Generally, Lišková's study (especially chapters 2 to 5) is well-documented and based on an impressive body of sources. Even though a more condensed analysis would sometimes have enhanced the book's clarity, the author's scholarly apparatus underpins what is a highly convincing and vivid study. Lišková offers a great deal of new information - particularly, the chapters on the female orgasm and on male deviance warrant close attention - as well as thoughtful interpretations of gender and sexual relations that extend beyond Czechoslovak history. Her findings on how sexology positioned itself in the socialist system are insightful in a broader context, especially from perspectives informed by the history of science.
Notes:
[1] For example, the sexual history of West and East Germany has been analyzed in several monographs, e. g.: Dagmar Herzog: Sex after Fascism. Memory and Morality in Twentieth-Century Germany, Princeton 2007; Josie McLellan: Love in the Time of Communism. Intimacy and Sexuality in the GDR, Cambridge 2011; Sybille Steinbacher: Wie der Sex nach Deutschland kam. Der Kampf um Sittlichkeit und Anstand in der frühen Bundesrepublik, München 2011; Eva Schäffler: Paarbeziehungen in Ostdeutschland. Auf dem Weg vom Real- zum Postsozialismus, Wiesbaden 2017.

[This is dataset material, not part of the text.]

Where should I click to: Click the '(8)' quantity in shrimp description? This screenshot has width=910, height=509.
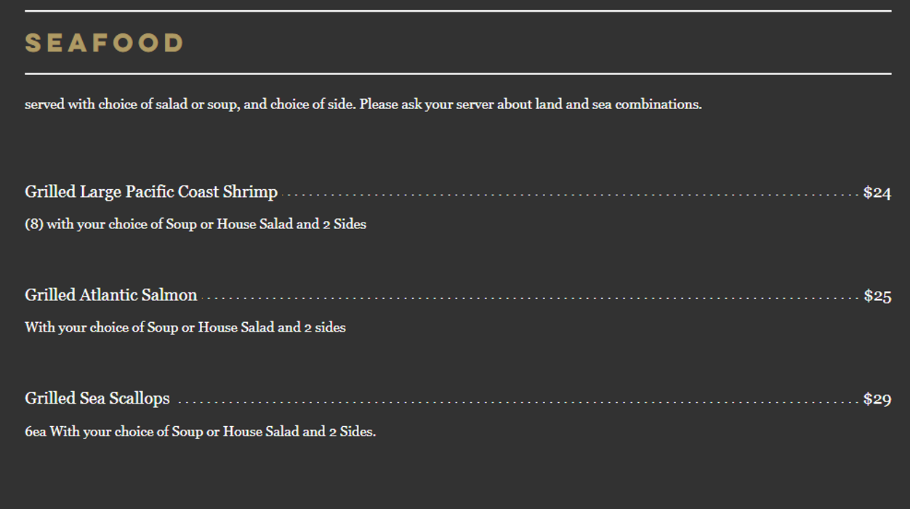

[2] For recent articles, see the following edited volume: Hana Havelková / Libora Oates-Indruchová (eds.): The Politics of Gender Culture under State Socialism. An Expropriated Voice, Hoboken 2014.
[3] In fact, a similar stance on the 1960s can be found in an article by Barbara Havelková from 2014, in which she mentions that this decade brought about "challenges from experts to the concept and policy of equality of the sexes" (Barbara Havelková: The Three Stages of Gender in Law, in: Havelková/Oates-Indruchová: The Politics of Gender Culture, 31-56, 32).